Climate change predicts the increased frequency, duration, and intensity of inclement weather periods, such as unseasonably low temperatures (i.e., cold snaps) and prolonged precipitation. Many migratory species have advanced the phenology of important life history stages, and as a result will likely be exposed to these periods of inclement spring weather more often, thus risking reduced fitness and population growth. For declining avian species, including aerial insectivores, anthropogenic landscape changes such as agricultural intensification are another driver of population declines. These landscape changes may affect the foraging ability of food provisioning parents, and reduce the survival of nestlings exposed to inclement weather, through for example pesticide exposure impairing thermoregulation and punctual anorexia.

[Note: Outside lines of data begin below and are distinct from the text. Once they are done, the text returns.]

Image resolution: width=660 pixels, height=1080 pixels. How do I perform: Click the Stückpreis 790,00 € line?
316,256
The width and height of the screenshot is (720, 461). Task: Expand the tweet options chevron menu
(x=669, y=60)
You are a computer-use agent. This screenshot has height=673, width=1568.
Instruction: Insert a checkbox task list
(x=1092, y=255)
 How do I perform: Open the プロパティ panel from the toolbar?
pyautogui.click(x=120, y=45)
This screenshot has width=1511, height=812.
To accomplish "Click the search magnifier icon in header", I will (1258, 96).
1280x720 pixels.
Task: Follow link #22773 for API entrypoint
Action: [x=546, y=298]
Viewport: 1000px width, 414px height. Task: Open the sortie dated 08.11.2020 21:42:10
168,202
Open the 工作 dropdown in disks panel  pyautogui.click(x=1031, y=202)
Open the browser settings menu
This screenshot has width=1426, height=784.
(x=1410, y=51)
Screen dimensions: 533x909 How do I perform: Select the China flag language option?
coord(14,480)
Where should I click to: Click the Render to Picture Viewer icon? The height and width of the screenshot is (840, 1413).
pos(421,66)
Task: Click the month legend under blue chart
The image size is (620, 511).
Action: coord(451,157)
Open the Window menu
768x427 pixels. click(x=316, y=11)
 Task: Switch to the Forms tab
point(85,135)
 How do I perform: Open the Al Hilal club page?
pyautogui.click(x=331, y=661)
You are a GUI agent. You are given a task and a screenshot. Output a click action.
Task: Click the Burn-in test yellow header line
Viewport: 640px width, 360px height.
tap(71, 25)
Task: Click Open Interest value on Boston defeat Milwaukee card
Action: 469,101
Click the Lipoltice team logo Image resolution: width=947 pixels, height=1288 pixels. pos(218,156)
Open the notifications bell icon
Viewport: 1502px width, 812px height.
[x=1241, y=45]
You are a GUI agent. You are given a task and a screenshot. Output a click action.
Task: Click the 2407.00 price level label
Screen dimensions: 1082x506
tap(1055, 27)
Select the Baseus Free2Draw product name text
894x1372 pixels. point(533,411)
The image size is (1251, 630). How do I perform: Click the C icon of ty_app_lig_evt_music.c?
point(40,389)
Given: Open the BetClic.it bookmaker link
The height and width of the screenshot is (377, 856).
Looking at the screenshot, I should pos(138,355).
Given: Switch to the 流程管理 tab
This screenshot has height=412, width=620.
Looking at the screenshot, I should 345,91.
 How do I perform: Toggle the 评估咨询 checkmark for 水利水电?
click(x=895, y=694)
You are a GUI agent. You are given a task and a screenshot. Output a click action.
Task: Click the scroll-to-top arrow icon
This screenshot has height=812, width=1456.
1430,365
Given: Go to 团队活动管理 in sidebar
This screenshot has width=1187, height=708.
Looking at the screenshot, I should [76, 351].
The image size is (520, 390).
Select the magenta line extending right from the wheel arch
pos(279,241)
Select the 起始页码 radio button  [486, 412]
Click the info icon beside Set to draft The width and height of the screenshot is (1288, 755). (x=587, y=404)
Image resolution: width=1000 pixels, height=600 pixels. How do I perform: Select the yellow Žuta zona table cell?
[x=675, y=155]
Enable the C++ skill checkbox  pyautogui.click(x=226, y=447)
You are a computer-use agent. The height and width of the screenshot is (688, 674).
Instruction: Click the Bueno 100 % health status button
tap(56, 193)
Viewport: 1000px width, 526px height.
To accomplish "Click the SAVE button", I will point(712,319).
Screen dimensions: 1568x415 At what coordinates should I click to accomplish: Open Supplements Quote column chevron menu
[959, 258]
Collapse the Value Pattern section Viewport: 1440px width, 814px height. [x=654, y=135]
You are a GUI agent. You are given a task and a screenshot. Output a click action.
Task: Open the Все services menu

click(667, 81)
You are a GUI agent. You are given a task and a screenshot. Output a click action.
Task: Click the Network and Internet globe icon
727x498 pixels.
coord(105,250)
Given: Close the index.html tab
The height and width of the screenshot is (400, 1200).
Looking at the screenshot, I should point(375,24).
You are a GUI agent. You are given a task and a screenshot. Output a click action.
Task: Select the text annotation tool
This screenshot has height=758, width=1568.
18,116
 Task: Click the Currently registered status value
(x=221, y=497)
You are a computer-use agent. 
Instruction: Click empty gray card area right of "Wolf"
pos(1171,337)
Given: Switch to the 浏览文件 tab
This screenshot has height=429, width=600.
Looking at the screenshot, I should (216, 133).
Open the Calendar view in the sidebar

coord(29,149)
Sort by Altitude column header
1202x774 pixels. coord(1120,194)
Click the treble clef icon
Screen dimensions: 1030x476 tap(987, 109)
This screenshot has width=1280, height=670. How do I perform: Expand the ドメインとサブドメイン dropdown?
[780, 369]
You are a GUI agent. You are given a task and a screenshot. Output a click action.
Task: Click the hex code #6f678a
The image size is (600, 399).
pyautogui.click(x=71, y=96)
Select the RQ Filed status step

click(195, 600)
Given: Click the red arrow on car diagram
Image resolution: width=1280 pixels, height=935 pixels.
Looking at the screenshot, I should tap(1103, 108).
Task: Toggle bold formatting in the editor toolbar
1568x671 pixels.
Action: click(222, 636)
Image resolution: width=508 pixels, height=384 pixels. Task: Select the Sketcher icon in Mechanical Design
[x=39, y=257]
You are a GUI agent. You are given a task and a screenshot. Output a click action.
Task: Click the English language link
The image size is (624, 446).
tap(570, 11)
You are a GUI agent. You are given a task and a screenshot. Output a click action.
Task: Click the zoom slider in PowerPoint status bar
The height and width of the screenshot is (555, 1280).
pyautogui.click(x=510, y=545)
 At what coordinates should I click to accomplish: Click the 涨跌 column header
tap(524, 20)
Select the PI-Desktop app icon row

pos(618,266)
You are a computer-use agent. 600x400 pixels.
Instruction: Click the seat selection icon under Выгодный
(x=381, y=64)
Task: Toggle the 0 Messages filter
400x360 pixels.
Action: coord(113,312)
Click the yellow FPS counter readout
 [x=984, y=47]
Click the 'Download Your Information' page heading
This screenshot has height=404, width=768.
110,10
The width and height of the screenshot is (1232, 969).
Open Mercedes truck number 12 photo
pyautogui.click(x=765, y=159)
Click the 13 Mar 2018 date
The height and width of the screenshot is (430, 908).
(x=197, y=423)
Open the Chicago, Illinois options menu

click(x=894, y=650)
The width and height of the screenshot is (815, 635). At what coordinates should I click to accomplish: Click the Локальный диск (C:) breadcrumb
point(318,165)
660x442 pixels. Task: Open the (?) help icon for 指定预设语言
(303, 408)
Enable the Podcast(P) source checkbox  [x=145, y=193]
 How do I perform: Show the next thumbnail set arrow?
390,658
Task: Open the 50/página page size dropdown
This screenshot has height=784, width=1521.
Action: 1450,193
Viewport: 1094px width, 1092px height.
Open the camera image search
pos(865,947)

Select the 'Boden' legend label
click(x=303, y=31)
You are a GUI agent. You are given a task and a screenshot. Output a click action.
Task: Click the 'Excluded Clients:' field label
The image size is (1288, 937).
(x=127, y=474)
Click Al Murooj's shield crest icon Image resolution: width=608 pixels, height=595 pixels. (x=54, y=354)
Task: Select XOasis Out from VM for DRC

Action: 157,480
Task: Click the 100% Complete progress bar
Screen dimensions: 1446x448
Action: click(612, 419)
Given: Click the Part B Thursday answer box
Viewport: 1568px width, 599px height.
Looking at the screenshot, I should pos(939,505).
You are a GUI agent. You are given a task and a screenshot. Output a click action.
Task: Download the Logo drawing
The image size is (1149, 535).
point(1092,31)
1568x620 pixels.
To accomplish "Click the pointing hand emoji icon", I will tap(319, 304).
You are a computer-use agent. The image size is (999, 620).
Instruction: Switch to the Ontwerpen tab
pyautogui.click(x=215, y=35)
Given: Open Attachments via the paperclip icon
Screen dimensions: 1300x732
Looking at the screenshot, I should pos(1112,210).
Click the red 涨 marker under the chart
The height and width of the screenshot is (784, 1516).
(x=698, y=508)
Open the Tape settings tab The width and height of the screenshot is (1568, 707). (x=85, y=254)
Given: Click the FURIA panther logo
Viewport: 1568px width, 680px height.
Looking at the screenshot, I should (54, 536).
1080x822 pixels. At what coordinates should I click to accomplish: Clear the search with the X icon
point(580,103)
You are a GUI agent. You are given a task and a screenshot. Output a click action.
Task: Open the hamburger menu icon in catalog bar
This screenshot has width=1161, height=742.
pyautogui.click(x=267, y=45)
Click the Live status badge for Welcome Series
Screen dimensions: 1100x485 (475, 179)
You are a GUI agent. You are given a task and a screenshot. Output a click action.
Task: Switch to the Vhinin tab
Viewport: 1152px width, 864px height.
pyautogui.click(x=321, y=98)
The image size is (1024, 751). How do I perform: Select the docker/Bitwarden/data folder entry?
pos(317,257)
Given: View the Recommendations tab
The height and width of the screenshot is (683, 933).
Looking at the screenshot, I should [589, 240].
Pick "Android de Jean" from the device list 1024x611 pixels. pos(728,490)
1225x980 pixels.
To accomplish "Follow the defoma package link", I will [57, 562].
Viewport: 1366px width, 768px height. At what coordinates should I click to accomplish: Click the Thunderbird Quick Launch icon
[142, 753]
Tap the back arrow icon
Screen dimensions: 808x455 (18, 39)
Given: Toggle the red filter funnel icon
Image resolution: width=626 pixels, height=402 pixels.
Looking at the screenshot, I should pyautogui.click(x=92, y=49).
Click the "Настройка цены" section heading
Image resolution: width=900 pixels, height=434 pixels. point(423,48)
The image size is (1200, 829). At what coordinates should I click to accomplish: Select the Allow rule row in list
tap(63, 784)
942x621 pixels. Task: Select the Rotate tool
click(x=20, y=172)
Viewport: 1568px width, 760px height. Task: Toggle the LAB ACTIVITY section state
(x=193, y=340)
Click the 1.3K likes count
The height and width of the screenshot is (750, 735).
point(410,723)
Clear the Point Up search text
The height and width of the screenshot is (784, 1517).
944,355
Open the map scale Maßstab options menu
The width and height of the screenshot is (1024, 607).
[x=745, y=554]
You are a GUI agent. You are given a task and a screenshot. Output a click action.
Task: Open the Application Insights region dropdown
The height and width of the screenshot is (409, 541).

Breeding in agro-intensive landscapes may thus exacerbate the negative effects of inclement weather under climate change. We observed that a significant reduction in the availability of insect prey occurred when daily maximum temperatures fell below 18.3°C, and thereby defined any day where the maximum temperature fell below this value as a day witnessing a cold snap. We then combined daily information on the occurrence of cold snaps and measures of precipitation to assess their impact on the fledging success of Tree Swallows (Tachycineta bicolor) occupying a nest box system placed across a gradient of agricultural intensification. Estimated fledging success of this declining aerial insectivore was 36.2% lower for broods experiencing four cold snap days during the 12 days post hatching period versus broods experiencing none, and this relationship was worsened when facing more precipitation. We further found that the overall negative effects of a brood experiencing periods of inclement weather was exacerbated in more agro-intensive landscapes. Our results indicate that two of the primary hypothesized drivers of many avian population declines may interact to further increase the rate of declines in certain landscape contexts.